[Distutils] Pondering multi-package packages

Greg Ward gward@python.net
Sun, 28 May 2000 15:23:17 -0400


On 27 May 2000, M.-A. Lemburg said:
> I was referring to installing a (pre)built binary -- just before
> copying the compiled files to their final install location and
> right after that step is done.

Yes: this is the one place where the Distutils' extension mechanism
*won't* work, because the Distutils aren't present (or at least, not in
control) when installing a pre-built binary.  Here, some other mechanism
will be needed: pass a function, or a module, or a chunk of code to be
eval'd, or something.  Still not sure what's best; we have to balance
the needs of the developer writing the setup script with the facilities
available at the time the hook is run, and how the hook will be run
("python hookscript.py"?).

> "install-from-source" would execute these hooks too: right after
> having built the binaries.

Yes, *except* in the case where the installation is being done solely
for the purpose of creating a built distribution.  I'm pretty sure this
can be handled by adding a "fake install" flag to the "install" command:
if true, don't run the {pre,post}-install hooks.
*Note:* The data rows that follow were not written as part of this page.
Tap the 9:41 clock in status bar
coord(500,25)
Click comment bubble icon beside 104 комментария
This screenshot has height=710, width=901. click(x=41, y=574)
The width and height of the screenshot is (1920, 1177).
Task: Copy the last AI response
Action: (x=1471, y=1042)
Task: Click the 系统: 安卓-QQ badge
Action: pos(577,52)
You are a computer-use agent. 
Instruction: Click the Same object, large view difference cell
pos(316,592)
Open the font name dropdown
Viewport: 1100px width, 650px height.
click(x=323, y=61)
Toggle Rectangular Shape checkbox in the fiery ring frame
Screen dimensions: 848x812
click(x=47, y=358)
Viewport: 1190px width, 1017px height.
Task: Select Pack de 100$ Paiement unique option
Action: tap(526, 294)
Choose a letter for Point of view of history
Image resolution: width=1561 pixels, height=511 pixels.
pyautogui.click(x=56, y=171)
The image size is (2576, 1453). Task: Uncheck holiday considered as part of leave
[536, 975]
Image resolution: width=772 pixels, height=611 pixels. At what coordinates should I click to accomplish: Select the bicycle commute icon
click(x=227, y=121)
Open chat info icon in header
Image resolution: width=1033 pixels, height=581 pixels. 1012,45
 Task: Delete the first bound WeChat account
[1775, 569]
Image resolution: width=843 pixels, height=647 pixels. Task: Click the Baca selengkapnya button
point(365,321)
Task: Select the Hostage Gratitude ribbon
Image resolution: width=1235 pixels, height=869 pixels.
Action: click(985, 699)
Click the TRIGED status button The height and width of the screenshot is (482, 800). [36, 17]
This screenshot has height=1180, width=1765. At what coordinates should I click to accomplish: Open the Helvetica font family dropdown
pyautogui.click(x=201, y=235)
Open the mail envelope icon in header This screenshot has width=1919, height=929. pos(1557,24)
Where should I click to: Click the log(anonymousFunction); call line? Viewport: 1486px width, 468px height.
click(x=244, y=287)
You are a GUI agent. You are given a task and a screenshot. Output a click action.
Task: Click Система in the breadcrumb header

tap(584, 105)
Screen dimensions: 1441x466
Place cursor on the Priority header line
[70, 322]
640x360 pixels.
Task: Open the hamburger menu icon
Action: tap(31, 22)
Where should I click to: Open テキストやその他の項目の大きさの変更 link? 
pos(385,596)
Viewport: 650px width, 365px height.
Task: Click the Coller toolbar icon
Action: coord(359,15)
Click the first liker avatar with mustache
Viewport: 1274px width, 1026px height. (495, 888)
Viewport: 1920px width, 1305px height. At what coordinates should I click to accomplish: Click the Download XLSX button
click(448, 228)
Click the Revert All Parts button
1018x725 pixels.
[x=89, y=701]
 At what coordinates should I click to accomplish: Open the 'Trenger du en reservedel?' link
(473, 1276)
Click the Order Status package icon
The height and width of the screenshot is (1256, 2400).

> Wouldn't a method interface be more reliable and provide
> better means of extension using subclassing ?
> 
> I usually wrap these attributes in .get_foobar(), .set_foobar()
> methods -- this also makes it clear which attributes are
> read-only, read-write or "better don't touch" :-)

"Yes, but..."

I have spent the weekend thinking hard about this problem, and I think I
can explain the situation a little better now.  Distutils commands are
rather odd beasts, and the usual rules and conventions of OO programming
don't work very well with them.  Not only are they singletons (enforced
by the Distribution method 'get_command_obj()'), but they have a
prescribed life-cycle which is also enforced by the Distribution class.
Until today, this life-cycle was strictly linear:

        non-existent
        ---> preinitialized ---> initialized
        ---> finalized
        ---> running
        ---> run

"Preinitialized" and "initialized" are on the same line because, to
outsiders, they are indistinguishable: the transition happens entirely
inside the Command constructor.  It works like this:

  * before we create any command objects, we find and parse all config
    files, and parse the command line; the results are stored in a
    dictionary 'command_options' belonging to the Distribution instance
  * somebody somewhere calls Distribution.get_command_obj("foo"), which
    notices that it hasn't yet instantiated the "foo" command (typically
    implemented by the class 'foo' in the module distutils.command.foo)
  * 'get_command_obj()' instantiates a 'foo' object; command classes do
    not define constructors, so we go straight into Command.__init__
  * Command.__init__ calls self.initialize_options(), which must
    be provided by each individual command class
  * 'initialize_options()' is typically a series of
      self.this = None
      self.that = None
    assignments: ie. it "declares" the available "options" for this
    command.  (The 'user_options' class attribute also "declares"
    the command's options.  The two are redundant; every "foo-bar"
    option in 'user_options' must be matched by a "self.foo_bar = None"
    in 'initialize_options()', or it will all end in tears.)
  * some time later (usually immediately), the command's
    'finalize_options()' method is called.  The job of
    'finalize_options()' is to make up the command's mind about
    everything that will happen when the command runs.  Typical code
    in 'finalize_options()' is:
      if self.foo is None:
         self.foo = default value
      if self.bar is None:
         self.bar = f(self.foo)
    
    Thus, we respect the user's value for 'foo', and have a sensible
    default if the user didn't provide one.  And we respect the user's
    value for 'bar', and have a sensible -- possibly complicated --
    default to fallback on.

    The idea is to reduce the responsibilities of the 'run()' method,
    and to ensure that "full disclosure" about the command's intentions
    can be made before it is ever run.

To play along with this complicated dance, Distutils command classes
have to provide 1) the 'user_options' class attribute, 2) the
'initialize_options()' method, and 3) the 'finalize_options()' method.
(They also have to provide a 'run()' method, of course, but that has
nothing to do with setting/getting option values.)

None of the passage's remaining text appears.